▶ _WHAT IS NEEDED_:
Translate into Spanish this sentence from the text about the noisy girls at the hotel: "Then I remembered I am an adult."

After they’d slammed the door for the fifth time and they’d yelled at girls in a room on the floor above to come and see what some guy had just put on Snapchat, I yelled “SHUT UP!”
This of course didn’t help. If anything, it made them worse. I know if anyone had told us to shut up back in the hostel, we wouldn’t have listened and purposely been even louder to annoy them. But, I was running on no sleep, and I was over it.
They eventually went to dinner at the front of the hotel, and I saw them as I was walking out to find somewhere to eat. I think they knew I was the one who yelled at them and for a minute, I was scared of a group of 13-year-old girls.
Then I remembered I am an adult.
Not that being an adult changed the way I was feeling or my reaction, or made me realize that I was in fact, being a fucking petty idiot. No. Remembering I’m an adult made me realize I am smarter than them, so I could get them back another way.

[Records excerpted from a collection]
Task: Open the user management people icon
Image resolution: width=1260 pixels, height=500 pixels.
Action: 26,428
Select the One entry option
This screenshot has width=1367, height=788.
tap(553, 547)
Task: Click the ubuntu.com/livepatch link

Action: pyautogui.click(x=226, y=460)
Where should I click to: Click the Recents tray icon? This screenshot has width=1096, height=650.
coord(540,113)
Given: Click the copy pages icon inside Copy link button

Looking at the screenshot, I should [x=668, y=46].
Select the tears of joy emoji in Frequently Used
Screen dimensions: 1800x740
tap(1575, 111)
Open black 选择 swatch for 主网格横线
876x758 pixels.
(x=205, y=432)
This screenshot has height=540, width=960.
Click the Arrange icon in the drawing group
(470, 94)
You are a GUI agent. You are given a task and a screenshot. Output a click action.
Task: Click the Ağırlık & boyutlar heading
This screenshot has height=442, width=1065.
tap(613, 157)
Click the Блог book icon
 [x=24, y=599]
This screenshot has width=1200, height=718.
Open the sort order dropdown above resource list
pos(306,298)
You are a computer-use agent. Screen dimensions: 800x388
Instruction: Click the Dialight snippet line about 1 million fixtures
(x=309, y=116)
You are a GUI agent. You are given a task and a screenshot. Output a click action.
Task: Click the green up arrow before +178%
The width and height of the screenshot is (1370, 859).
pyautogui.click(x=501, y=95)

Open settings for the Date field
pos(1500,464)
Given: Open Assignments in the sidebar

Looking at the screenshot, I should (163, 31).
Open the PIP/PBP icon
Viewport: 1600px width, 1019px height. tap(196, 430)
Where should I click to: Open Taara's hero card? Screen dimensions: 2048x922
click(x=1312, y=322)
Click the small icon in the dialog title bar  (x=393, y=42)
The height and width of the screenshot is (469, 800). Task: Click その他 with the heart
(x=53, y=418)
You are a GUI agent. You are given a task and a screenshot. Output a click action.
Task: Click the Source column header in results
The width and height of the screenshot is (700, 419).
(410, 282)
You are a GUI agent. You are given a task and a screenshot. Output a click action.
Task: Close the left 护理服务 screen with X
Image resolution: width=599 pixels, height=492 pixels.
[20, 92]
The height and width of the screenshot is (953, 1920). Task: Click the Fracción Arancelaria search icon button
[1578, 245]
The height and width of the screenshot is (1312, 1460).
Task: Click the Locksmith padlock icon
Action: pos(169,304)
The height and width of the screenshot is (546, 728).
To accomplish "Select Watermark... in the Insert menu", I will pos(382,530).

▶ _ANSWER SECTION_:
Entonces recordé que soy una persona adulta.